*Records shown:*
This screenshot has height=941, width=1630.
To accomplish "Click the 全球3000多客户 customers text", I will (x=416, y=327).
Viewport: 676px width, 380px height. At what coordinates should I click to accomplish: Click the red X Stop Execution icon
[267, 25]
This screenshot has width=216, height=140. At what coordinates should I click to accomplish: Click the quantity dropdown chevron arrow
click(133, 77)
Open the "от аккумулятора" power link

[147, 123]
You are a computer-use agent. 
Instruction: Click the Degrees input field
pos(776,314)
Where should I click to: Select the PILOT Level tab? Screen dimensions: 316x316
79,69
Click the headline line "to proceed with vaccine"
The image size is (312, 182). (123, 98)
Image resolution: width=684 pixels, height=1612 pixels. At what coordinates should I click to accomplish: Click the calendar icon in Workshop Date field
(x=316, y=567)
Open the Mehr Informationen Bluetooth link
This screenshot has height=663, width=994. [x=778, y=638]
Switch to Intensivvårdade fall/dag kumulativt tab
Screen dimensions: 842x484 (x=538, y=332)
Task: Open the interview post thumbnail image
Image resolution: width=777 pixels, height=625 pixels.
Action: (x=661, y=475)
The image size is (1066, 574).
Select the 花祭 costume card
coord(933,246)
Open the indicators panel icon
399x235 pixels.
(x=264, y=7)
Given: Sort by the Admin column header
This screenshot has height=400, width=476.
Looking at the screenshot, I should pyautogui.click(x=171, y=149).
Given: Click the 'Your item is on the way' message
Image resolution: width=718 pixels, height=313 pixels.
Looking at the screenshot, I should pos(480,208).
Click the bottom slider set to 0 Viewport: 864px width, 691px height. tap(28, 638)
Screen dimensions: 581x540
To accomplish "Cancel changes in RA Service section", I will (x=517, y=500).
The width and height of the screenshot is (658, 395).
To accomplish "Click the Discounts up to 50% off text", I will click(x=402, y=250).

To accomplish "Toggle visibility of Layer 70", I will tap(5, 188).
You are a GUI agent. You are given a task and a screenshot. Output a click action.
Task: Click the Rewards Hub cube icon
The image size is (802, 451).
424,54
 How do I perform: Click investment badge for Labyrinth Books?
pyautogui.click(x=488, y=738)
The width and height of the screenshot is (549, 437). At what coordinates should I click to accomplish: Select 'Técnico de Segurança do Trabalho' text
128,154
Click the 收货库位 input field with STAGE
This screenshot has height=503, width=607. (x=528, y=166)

*The exercise:* Quote every row between the one holding "Image resolution: width=684" and the last row above, inclusive, with no changes.

*Correct output:*
Image resolution: width=684 pixels, height=1612 pixels. At what coordinates should I click to accomplish: Click the calendar icon in Workshop Date field
(x=316, y=567)
Open the Mehr Informationen Bluetooth link
This screenshot has height=663, width=994. [x=778, y=638]
Switch to Intensivvårdade fall/dag kumulativt tab
Screen dimensions: 842x484 (x=538, y=332)
Task: Open the interview post thumbnail image
Image resolution: width=777 pixels, height=625 pixels.
Action: (x=661, y=475)
The image size is (1066, 574).
Select the 花祭 costume card
coord(933,246)
Open the indicators panel icon
399x235 pixels.
(x=264, y=7)
Given: Sort by the Admin column header
This screenshot has height=400, width=476.
Looking at the screenshot, I should pyautogui.click(x=171, y=149).
Given: Click the 'Your item is on the way' message
Image resolution: width=718 pixels, height=313 pixels.
Looking at the screenshot, I should pos(480,208).
Click the bottom slider set to 0 Viewport: 864px width, 691px height. tap(28, 638)
Screen dimensions: 581x540
To accomplish "Cancel changes in RA Service section", I will (x=517, y=500).
The width and height of the screenshot is (658, 395).
To accomplish "Click the Discounts up to 50% off text", I will click(x=402, y=250).

To accomplish "Toggle visibility of Layer 70", I will tap(5, 188).
You are a GUI agent. You are given a task and a screenshot. Output a click action.
Task: Click the Rewards Hub cube icon
The image size is (802, 451).
424,54
 How do I perform: Click investment badge for Labyrinth Books?
pyautogui.click(x=488, y=738)
The width and height of the screenshot is (549, 437). At what coordinates should I click to accomplish: Select 'Técnico de Segurança do Trabalho' text
128,154
Click the 收货库位 input field with STAGE
This screenshot has height=503, width=607. (x=528, y=166)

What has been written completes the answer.